Vapor pressure.

§ 796.1950 Vapor pressure.

(a) Introduction—(1) Background and purpose. (i) Volatilization, the evaporative loss of a chemical, depends upon the vapor pressure of chemical and on environmental conditions which influence diffusion from a surface. Volatilization is an important source of material for airborne transport and may lead to the distribution of a chemical over wide areas and into bodies of water far from the site of release. Vapor pressure values provide indications of the tendency of pure substances to vaporize in an unperturbed situation, and thus provide a method for ranking the relative volatilities of chemicals. Vapor pressure data combined with water solubility data permit the calculation of Henry's law constant, a parameter essential to the calculation of volatility from water.

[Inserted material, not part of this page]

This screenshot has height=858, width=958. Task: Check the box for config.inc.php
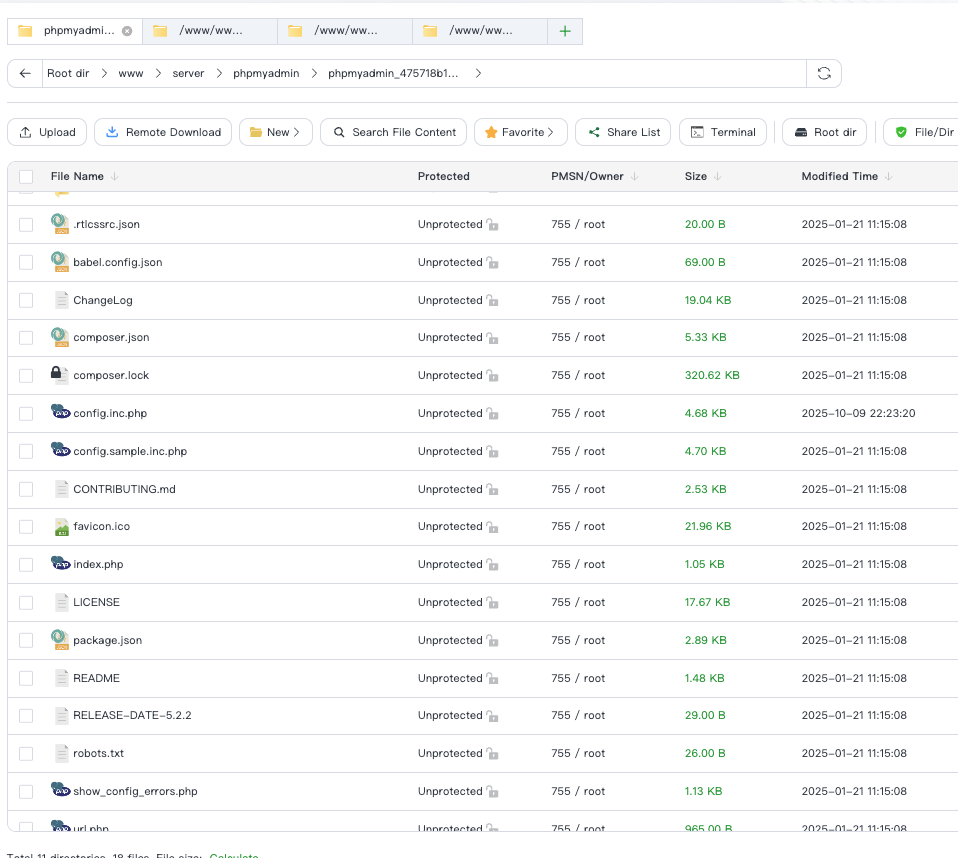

(ii) Chemicals with relatively low vapor pressures, high adsorptivity onto solids, or high solubility in water are less likely to vaporize and become airborne than chemicals with high vapor pressures or with low water solubility or low adsorptivity to solids and sediments. In addition, chemicals that are likely to be gases at ambient temperatures and which have low water solubility and low adsorptive tendencies are less likely to transport and persist in soils and water. Such chemicals are less likely to biodegrade or hydrolyze and are prime candidates for atmospheric oxidation and photolysis (e.g., smog formation or stratospheric alterations). On the other hand, nonvolatile chemicals are less frequently involved in atmosphere transport, so that concerns regarding them should focus on soils and water.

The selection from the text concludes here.